Amy Denio e Sonata Island
Un bel concerto “liquido”
Sonata Island è una rassegna e contemporaneamente un ensemble variabile, “liquido”, che si muove nel filone della ricerca e della commistione tra jazz, pop, folk e musica colta. In questa occasione la protagonista della serata è la polistrumentista americana Amy Denio, musicista e compositrice jazz americana dalle ampie influenze etniche e popolari, accanto a Emilio Galante al flauto, Giovanni Venosta alle tastiere, William Nicastro al basso e Roberto Zanisi alle percussioni e bouzouki.
Questo è forse un concerto che non andrebbe recensito, nel senso che più che parlarne valeva la pena di goderselo: è tutto leggero, vario, poco impegnativo e a tratti spassoso. Tra i brani nessun legame, tranne Pablo Neruda, le cui poesie diventano i testi di tre composizioni scritte da Amy Denio, che si alterna tra sassofono, chitarrina e voce. È una formazione nata per l’occasione e certo non ne risalta la coesione tipica di un ensemble che suona da tempo e stabilmente con gli stessi componenti; ma tant’è, e alla fine ci piace questo affiatamento frivolo, divertente perchè è proprio il divertimento ciò che accumuna gli ottimi musicisti sul palco.
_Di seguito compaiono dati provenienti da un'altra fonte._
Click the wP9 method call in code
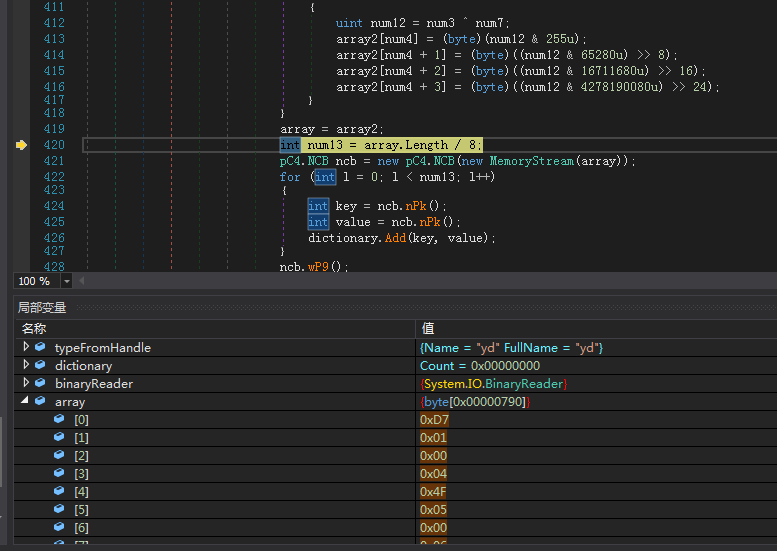The height and width of the screenshot is (551, 777). coord(318,267)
Tutto scorre, in un programma ben ritmato, dove si alternano brani composti dai diversi musicisti, ognuno con un proprio immaginario, con suggestioni e stilemi sfaccettati e mutevoli. Così, Denio (certo il suo strumento principe, più che la voce, è il sassofono) si lascia ispirare non solo da Neruda, ma anche dalla pioggia incessante di Seattle, dove vive, in un brano in cui proliferano gli aspetti onomatopeici, vocali e strumentali, dell’acqua battente sulla metropoli. E con leggiadria si passa dal sapore orientale del brano composto da Roberto Zanisi (qui abile anche al bouzuki) ad un estratto della suite “Double Six” di Galante, ispirata al racconto sulla vita di un ermafrodita, composizione dove forse in forma più compiuta, sensata e strutturata si fondono suggestioni jazz e fortemente pop. Venosta gioca con la complessità e propone un brano dove ogni battuta cambia continuamente di metro ma evita di usare il quattro quarti, scelta stilistica ossessivamente e ironicamente ripetuta con una specie di ritornello parlato: sfidano il pubblico a seguirli in questo incessante ritmo dagli accenti irregolari e imprevedibili e, dopo averlo stordito e spiazzato si riconciliano con esso coinvolgendolo nell’esecuzione di un pattern ritmico vocale che li accompagna nell’ultimo brano.
Gradevole e gradito appuntamento all’interno della mini rassegna invernale del rinato “Brentonico Jazz”, che ripartirà ufficialmente, in collaborazione con “Trentino Jazz”, nel 2016.